Is it wrong to break the law?
I'll try the second question first: no, I don't think it is. In fact, I don't think the law has anything to do with right and wrong---if I murder somebody, it's wrong for other reasons, not because there's a law against it.
Like most of us, I too was inculcated with a reverence for the wisdom of the Constitution. Unfortunately, the more I learned about the history of how its letter has been used against its spirit, its totemistic appeal faded for me. We are a nation of laws, not men, goes the cliché. But are they not the laws of men?
I don't see any laws of men as inherently moral. They might be, they might not. We do the best we can, mostly. I've lost my romance for the constitution---it's whatever 5 Supreme Court justices say it is, let's face it. I have no idea at this point whether our Creator wants us to have guns or has endowed us with the right to not have Bush listen to our phone calls.
I suppose the reason The Reform Club, despite popular demand, hasn't delved into the NSA eavesdropping on calls is that it's written about elsewhere and everywhere, and often better than we could manage. Some guy named Glenn has become an overnight blogstar quite persuasively putting the Bushies up on a meathook. For those interested in that, I urge you to take your business there. As for the other side of the issue, well, for those afflicted with Bush Derangement Syndrome, there is no other side.
Apparently, the courts' current legal theory has declared listening to phone calls the same as the British stopping you out of the blue and looking through your stuff, exactly what the Fourth Amendment was designed to prevent. But the law has taken the logical fallacy of argument by analogy and enshrined it in judicial fiat. A telephone call is not a horse-drawn carriage. To echo Dickens' Mr. Bumble, if the law suppose that, the law is a ass. Calling a tail a leg does not make it a leg. (As Mr. Lincoln observed, per the opening of this essay, the answer remains four.)
Arguing the law is amusing as an intellectual exercise, but I've become a bad debating partner for legalities these days. I'm more concerned when the law, whatever it is, claims primacy over conscience. Call it philosophical, for lack of a better term.
I understand people's orthodoxies about the law as taught in any good civics class, but I'm a free thinker, a rebel. What can I say? I think it's proper to question, even hypothetically, that if Bush's putatatively illegal wiretapping indeed saved lives, whether it was not a good thing.
I believe there is something higher than both laws and men, and philosophically, that was the notion behind what the Founders created. I don't think they shared the relativist view that one man's good is another man's evil, (although they acknowledged that that could sometimes be the case, mostly on slavery, it seems). The Founders shared a common belief in a higher moral order, whether they arrived at it through religion, Deism (a sort of laissez-faire existence on the part of God), or classical philosophy, which was vitiated by the desire to derive absolute Goods by reason.
As much as we'd like to think the Constitution gives us some preternatural innoculation against human nature, we are still a nation of men, like any other.

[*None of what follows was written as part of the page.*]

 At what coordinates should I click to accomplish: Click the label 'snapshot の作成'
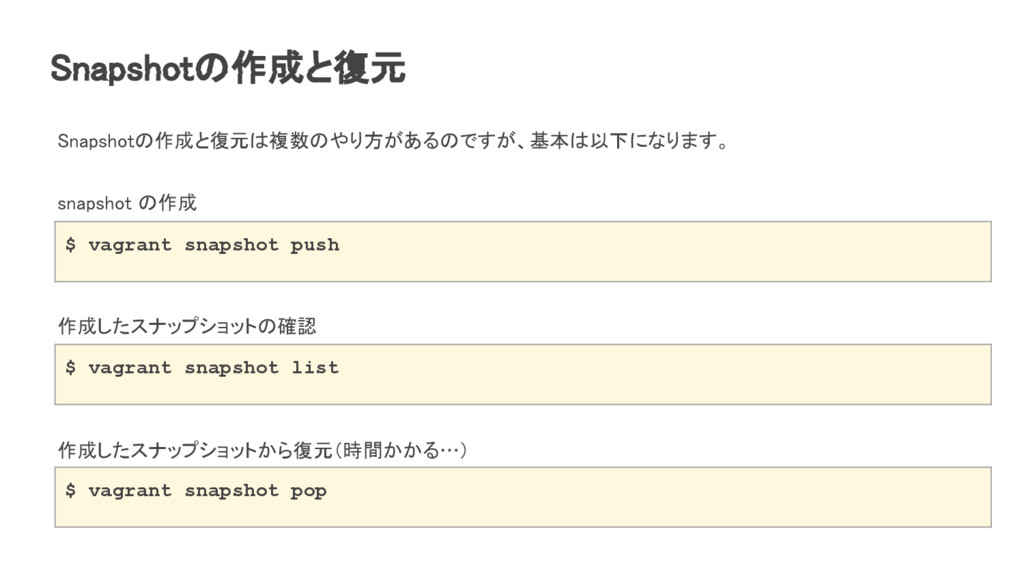(127, 203)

I read the parsings of the 2nd Amendment, and opinions on whether the "militia" clause is dependent on the "right to bear arms" clause, or vice-versa, and realize that one side is going to enforce their will on the other. Today, constitutional arguments are like interpreting any other sacred text, and that usually goes the way of one's druthers rather than a search for truth.

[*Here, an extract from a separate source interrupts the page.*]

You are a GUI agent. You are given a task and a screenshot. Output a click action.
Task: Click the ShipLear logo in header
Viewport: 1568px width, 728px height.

That's not to say I've given myself over to pessimism or nihilism. I still believe in the existence of absolute Good, and so I don't see the often-attacked-these-days "ticking bombs" as absurd---on the contrary, they're definitive.
There are a lot of idiosyncratic moralities these days, but the one thing we all know for sure is the reality of life and death. Almost all of us agree that saving innocent lives is more important than the law, and that should be at least the starting point of discussion before we delve into the abstractions of rights and slippery slopes.

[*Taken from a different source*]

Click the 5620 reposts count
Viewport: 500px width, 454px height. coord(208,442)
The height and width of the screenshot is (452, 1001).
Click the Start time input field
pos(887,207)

(Almost all of us agree, anyway.)
Seeing life through the eyes of the law is like listening to Mozart by reading the musical score. And Shylock in The Merchant of Venice found that extracting his strict measure of justice before the law, his pound of flesh, was not so easy. He himself was a condemned man if he shed a drop of blood in doing so.
The people, in their collective wisdom, can declare our phone calls sacred. And we can extract our justice on Bush, our pound of flesh. (I'm sure he ran afoul of the law somewhere.) But let's make no mistake---the byproduct will be blood, and probably not just American blood. Would that life were as easy as following the dots. The last thing I'd want on my tombstone is, "He let people die, but he never broke the law." Bring on your justice.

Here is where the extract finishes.